- _JOB_
In the data between the line holding "Close the eOfis" and the line holding "point(276,250)", inclusive, replace "screenshot" with "image" and give those lines back with nothing else changed.

- _MATERIAL SUPPLIED_
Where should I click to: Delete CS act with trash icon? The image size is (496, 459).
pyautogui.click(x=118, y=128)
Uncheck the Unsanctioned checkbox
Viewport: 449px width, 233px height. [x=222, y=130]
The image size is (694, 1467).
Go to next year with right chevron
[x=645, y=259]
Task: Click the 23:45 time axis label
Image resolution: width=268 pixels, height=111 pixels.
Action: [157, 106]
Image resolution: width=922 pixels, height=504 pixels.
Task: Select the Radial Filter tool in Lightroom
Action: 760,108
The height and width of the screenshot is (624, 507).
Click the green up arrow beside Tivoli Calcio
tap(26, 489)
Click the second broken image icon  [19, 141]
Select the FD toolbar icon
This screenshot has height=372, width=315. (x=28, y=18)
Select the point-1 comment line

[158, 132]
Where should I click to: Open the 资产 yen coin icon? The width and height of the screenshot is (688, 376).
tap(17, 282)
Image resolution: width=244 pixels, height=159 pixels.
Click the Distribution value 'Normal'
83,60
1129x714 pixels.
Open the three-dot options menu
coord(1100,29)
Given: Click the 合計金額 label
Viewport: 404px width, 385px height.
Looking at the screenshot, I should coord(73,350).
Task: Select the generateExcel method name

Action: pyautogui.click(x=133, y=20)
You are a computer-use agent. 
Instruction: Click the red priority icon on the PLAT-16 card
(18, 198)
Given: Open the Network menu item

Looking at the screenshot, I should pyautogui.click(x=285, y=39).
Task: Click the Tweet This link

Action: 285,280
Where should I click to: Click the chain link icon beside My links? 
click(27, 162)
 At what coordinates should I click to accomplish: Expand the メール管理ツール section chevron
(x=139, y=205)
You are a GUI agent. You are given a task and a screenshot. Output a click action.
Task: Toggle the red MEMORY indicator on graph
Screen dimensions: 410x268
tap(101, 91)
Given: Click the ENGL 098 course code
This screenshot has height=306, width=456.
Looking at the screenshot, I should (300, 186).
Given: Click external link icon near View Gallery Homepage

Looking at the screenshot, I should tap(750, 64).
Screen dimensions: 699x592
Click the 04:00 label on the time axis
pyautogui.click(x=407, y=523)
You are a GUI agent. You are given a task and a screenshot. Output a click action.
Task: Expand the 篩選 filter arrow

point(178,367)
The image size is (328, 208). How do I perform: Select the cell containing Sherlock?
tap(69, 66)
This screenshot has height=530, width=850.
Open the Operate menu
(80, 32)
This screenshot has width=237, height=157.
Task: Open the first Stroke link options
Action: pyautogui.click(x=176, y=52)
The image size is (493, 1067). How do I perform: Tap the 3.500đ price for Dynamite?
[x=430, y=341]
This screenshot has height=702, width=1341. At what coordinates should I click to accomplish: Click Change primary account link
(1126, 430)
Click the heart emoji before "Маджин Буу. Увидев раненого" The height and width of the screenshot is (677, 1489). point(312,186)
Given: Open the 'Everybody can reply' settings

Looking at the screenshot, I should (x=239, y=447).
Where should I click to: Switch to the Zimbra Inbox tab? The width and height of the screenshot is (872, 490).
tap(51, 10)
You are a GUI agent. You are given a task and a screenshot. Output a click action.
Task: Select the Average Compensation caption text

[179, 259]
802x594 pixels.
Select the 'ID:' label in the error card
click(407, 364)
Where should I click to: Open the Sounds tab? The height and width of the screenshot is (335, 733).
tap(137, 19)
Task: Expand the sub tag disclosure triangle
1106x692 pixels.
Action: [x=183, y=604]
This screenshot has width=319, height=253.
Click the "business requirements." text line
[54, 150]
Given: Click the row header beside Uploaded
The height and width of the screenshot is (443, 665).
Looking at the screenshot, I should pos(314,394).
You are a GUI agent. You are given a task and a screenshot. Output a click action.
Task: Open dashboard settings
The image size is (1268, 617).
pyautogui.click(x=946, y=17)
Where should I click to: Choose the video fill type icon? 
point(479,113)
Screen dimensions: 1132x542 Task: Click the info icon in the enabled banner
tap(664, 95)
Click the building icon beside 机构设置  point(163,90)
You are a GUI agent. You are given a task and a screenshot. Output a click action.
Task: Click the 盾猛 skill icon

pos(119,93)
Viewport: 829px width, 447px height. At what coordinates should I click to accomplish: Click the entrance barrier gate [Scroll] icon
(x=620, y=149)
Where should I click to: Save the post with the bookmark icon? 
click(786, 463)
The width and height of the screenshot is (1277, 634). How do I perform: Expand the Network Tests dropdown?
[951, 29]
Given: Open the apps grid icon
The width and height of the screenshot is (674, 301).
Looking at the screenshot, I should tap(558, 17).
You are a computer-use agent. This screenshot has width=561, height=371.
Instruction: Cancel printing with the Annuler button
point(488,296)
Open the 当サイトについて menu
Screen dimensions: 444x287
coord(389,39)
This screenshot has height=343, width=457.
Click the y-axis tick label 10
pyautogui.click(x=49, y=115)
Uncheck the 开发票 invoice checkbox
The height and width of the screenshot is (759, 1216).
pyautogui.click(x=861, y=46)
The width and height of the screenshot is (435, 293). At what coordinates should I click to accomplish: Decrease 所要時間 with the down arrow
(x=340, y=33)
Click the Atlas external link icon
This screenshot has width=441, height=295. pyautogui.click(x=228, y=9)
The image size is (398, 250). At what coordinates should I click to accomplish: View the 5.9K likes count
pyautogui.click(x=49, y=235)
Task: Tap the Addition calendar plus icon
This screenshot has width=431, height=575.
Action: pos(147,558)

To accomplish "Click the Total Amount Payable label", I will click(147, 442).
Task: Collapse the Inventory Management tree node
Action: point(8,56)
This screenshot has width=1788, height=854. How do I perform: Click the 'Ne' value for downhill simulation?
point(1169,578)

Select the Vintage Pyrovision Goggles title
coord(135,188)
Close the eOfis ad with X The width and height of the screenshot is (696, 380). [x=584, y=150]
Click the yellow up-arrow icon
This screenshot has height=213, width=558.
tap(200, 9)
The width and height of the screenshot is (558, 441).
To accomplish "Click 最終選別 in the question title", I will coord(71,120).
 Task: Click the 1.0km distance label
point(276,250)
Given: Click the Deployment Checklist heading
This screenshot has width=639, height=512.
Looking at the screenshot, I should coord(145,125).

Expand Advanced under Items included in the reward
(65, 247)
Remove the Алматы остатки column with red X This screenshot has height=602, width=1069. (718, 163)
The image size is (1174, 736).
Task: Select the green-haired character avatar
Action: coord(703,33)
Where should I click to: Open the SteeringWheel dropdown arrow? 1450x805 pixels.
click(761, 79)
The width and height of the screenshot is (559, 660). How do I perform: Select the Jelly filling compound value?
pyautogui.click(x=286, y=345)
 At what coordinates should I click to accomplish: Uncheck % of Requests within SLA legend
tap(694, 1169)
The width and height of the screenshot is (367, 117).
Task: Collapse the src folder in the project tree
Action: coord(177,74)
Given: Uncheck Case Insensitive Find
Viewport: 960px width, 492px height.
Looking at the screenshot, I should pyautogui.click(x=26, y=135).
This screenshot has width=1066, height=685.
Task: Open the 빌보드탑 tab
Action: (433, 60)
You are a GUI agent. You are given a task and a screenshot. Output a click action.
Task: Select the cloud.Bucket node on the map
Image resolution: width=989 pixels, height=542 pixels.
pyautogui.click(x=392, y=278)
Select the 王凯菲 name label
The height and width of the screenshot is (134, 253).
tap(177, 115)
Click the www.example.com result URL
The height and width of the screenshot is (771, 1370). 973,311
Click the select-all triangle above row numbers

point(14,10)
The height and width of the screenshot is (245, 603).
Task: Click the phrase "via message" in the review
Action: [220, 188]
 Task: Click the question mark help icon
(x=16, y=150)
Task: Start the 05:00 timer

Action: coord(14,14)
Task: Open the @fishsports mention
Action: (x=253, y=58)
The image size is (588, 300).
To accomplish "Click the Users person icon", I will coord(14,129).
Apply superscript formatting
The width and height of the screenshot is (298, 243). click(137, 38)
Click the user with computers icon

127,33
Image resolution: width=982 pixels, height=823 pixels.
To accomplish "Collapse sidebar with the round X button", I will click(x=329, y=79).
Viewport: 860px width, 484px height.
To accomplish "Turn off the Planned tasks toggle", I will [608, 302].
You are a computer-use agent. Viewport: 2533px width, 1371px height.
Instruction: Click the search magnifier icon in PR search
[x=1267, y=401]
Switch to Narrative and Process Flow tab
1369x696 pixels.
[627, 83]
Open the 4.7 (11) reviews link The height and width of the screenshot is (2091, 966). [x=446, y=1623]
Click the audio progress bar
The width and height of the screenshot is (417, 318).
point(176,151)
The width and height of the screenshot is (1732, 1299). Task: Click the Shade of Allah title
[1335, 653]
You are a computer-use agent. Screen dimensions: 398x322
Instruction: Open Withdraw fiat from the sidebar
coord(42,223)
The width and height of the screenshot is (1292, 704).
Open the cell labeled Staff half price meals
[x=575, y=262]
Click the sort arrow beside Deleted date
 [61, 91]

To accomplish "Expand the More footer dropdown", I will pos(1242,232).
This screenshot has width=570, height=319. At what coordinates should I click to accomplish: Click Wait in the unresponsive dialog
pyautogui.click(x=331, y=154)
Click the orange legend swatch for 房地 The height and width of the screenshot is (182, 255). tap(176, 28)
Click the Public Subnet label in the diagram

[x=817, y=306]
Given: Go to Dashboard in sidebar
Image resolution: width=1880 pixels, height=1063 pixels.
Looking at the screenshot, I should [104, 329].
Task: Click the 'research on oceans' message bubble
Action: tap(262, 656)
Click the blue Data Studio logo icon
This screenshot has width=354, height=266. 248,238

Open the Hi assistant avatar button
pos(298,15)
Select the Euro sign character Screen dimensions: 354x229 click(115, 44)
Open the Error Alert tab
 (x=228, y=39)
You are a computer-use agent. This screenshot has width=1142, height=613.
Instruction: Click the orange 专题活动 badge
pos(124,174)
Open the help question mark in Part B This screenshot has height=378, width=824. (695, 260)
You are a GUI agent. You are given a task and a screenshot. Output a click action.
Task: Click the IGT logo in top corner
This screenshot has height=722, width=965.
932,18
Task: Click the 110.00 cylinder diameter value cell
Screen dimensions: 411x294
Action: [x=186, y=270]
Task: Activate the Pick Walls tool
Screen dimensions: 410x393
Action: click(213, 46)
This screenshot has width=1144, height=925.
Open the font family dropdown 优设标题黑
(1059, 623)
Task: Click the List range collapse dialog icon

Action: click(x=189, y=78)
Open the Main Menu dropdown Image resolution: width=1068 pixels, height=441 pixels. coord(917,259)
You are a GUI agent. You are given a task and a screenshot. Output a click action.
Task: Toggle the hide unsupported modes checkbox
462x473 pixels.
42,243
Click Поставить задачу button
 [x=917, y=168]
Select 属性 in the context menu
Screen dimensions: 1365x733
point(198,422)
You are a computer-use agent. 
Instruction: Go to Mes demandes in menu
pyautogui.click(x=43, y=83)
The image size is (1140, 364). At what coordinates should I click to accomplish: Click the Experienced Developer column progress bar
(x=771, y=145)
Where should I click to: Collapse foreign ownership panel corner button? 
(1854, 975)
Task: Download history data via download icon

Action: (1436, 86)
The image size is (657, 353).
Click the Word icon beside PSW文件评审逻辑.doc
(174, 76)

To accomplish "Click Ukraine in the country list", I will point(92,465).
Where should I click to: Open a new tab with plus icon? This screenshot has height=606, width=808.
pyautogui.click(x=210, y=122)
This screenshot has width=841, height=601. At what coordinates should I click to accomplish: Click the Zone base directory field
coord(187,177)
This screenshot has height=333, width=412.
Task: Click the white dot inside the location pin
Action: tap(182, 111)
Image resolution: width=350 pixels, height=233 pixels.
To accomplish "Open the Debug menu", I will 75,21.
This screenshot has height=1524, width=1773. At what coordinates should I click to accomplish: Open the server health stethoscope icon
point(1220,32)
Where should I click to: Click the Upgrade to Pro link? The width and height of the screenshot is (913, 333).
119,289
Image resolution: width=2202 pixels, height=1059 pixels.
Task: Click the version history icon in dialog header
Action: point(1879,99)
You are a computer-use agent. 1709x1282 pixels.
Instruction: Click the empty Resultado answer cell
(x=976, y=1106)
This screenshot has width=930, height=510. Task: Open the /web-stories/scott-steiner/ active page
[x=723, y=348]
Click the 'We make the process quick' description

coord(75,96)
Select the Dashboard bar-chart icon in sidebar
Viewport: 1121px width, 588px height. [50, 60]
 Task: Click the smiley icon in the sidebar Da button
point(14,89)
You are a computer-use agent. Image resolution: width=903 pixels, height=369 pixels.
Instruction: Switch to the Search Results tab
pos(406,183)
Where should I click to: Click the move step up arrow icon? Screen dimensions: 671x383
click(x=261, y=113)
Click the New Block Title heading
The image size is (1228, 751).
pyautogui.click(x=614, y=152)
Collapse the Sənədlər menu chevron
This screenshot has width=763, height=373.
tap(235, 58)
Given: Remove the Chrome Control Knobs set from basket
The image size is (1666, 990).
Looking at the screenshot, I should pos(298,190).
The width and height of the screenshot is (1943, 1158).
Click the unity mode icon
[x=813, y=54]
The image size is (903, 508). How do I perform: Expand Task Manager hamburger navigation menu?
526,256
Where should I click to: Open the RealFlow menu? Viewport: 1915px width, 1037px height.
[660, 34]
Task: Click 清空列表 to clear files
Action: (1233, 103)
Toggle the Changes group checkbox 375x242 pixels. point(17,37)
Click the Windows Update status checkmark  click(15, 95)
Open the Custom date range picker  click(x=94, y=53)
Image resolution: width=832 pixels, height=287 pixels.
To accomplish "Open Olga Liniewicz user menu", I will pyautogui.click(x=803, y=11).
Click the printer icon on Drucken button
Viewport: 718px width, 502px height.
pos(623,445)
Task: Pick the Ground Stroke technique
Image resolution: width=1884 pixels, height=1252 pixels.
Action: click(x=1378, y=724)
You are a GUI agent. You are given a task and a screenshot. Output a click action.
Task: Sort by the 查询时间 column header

- _TASK OUTPUT_
Close the eOfis ad with X The width and height of the image is (696, 380). [x=584, y=150]
Click the yellow up-arrow icon
This image has height=213, width=558.
tap(200, 9)
The width and height of the image is (558, 441).
To accomplish "Click 最終選別 in the question title", I will coord(71,120).
 Task: Click the 1.0km distance label
point(276,250)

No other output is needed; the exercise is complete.